─── Source material ───

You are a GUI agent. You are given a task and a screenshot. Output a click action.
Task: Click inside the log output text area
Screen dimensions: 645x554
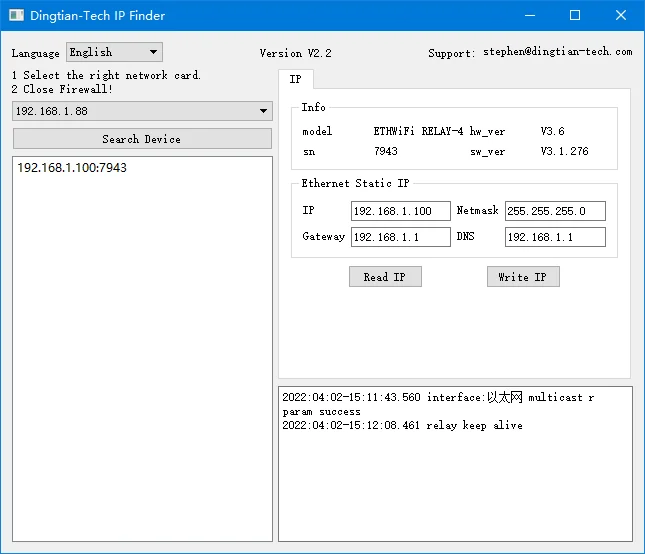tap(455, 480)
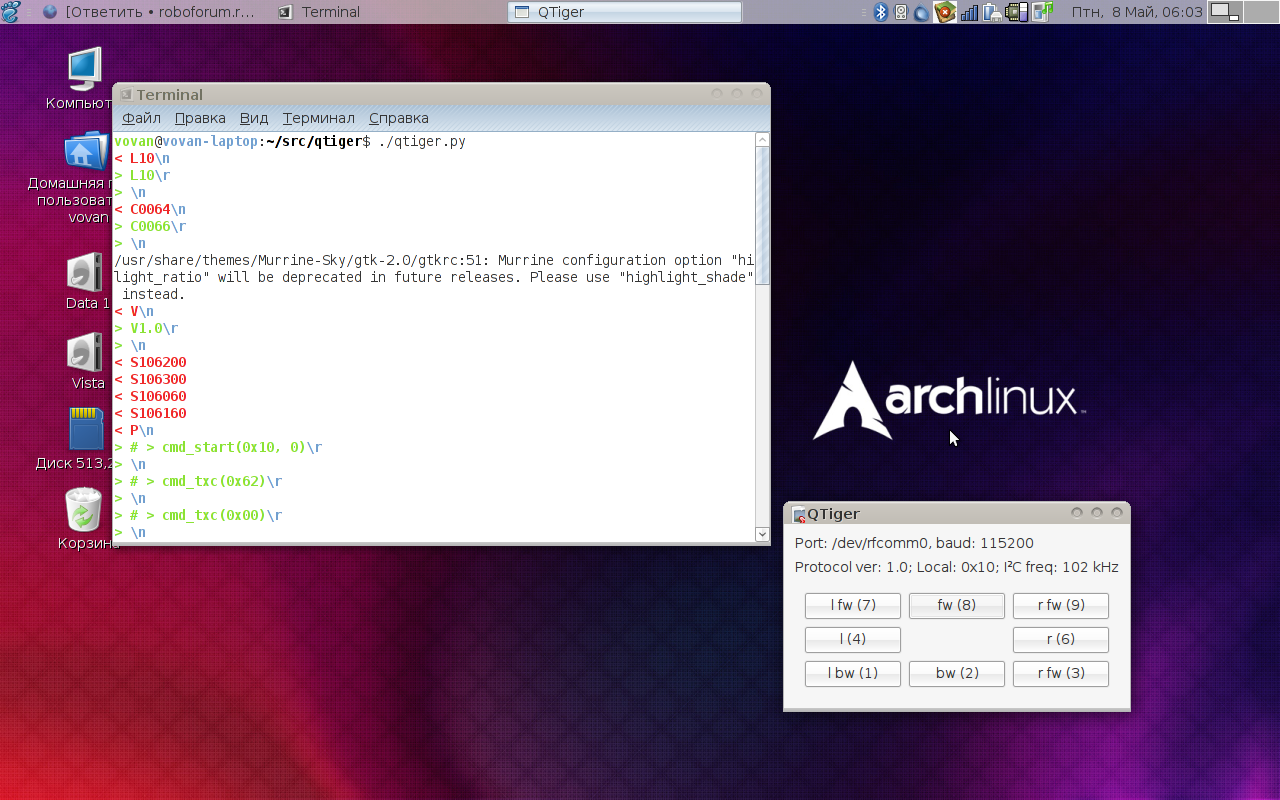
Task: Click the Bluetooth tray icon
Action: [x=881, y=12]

───

Nothing may be altered when you restate the records, but every picture must be dropped.

## Output of the exercise
You are a GUI agent. You are given a task and a screenshot. Output a click action.
Task: Click inside the log output text area
Screen dimensions: 645x554
tap(455, 480)
Task: Click the Bluetooth tray icon
Action: [x=881, y=12]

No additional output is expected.